Posted on:2010-08-24Degree:Ph.DType:Thesis
University:University of California, Santa CruzCandidate:Pignotti, Angela JFull Text:PDF
GTID:2440390002985773Subject:Applied Mathematics
Abstract/Summary:
California boasts a population of more than 34 million and is the tenth largest energy consumer in the world. As such, the California Energy Commission (CEC) is greatly concerned about the environmental impacts of global climate change on energy needs, production and distribution. In order to better understand future energy needs in California, the CEC depends upon international climate scientists who use results from simulations of western U.S. regional climate models (RCMs). High-resolution RCMs are driven by coupled Atmosphere/Ocean General Circulation Model (AOGCM) simulations along lateral surface boundaries outlining the region of interest. For projections of future climate, however, when the RCM is driven by future climate change output from an AOGCM, the performance of an RCM will depend to some degree on the merit of the AOGCM. The objective of this study is to provide tools to assist with model validation of coupled Atmosphere/Ocean General Circulation Model (AOGCM) simulations against present-day observations.;A comparison technique frequently utilized by climate scientists is multiple hypothesis testing, which identifies statistically significant regions of difference between spatial fields.
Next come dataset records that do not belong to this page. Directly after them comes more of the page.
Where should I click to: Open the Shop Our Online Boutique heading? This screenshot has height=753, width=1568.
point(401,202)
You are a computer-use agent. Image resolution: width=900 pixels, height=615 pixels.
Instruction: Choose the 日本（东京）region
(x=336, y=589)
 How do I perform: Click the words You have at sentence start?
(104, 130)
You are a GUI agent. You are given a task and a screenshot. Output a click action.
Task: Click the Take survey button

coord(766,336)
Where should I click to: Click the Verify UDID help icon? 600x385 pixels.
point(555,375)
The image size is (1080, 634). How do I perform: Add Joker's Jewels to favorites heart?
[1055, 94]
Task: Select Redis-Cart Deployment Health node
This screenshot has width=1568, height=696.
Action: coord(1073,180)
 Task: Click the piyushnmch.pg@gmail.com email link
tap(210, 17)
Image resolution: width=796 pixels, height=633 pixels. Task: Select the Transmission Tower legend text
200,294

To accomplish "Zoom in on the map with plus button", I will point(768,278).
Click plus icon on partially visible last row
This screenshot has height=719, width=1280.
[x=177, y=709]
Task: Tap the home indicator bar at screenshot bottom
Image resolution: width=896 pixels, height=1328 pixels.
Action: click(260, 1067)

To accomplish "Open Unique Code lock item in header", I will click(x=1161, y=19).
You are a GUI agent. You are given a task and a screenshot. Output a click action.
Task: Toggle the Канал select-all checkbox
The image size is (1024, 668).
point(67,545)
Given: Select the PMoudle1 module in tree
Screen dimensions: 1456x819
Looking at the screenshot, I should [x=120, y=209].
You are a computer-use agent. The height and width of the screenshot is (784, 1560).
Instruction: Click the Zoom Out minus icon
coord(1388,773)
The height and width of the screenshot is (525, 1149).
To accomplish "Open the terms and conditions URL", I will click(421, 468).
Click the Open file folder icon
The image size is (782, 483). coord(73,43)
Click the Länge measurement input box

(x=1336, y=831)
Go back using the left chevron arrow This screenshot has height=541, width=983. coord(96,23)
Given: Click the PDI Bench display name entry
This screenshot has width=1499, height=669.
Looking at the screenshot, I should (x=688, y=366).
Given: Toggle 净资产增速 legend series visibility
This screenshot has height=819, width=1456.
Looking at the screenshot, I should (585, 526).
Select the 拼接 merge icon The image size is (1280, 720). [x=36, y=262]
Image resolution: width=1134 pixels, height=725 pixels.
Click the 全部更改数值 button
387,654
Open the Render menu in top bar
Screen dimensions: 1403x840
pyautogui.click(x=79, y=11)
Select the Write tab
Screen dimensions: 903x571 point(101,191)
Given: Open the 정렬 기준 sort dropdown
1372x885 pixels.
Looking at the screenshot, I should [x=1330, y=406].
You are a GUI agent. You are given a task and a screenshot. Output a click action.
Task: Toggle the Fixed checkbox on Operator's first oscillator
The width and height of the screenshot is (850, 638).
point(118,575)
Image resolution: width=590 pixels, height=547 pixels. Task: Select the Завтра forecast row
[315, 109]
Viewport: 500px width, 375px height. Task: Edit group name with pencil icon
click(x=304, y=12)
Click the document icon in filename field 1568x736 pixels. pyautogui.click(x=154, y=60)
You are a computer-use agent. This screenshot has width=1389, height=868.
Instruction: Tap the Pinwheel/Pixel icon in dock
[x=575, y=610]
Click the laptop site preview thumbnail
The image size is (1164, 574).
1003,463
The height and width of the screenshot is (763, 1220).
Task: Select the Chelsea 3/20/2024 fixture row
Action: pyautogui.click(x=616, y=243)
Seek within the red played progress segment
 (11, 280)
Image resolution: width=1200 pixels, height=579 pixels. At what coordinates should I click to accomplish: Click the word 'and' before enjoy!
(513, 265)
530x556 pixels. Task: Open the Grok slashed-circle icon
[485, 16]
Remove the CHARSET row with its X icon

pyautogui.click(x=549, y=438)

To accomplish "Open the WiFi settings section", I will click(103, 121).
In order to use these methods, the AOGCM fields must be interpolated onto the reanalysis grid. In this work, I present an efficient interpolation technique using thin-plate splines. I then compare significant regions of difference using multiple testing procedures of Bonferoni against the false detection rate methodology. A major drawback of multiple hypothesis methods is that they do not account for correlation in the spatial field. I introduce and employ measures of comparison, including the Mahalanobis distance measure, that account for anisotropy within the spatial field. Bayesian techniques are applied to calculate comparison measures between the driver-GCM lateral surface boundaries and the NCEP/NCAR and ERA40 reanalysis data sets. I find that the Mahalanobis measure provides a systematic ranking of model performance against present-day observations.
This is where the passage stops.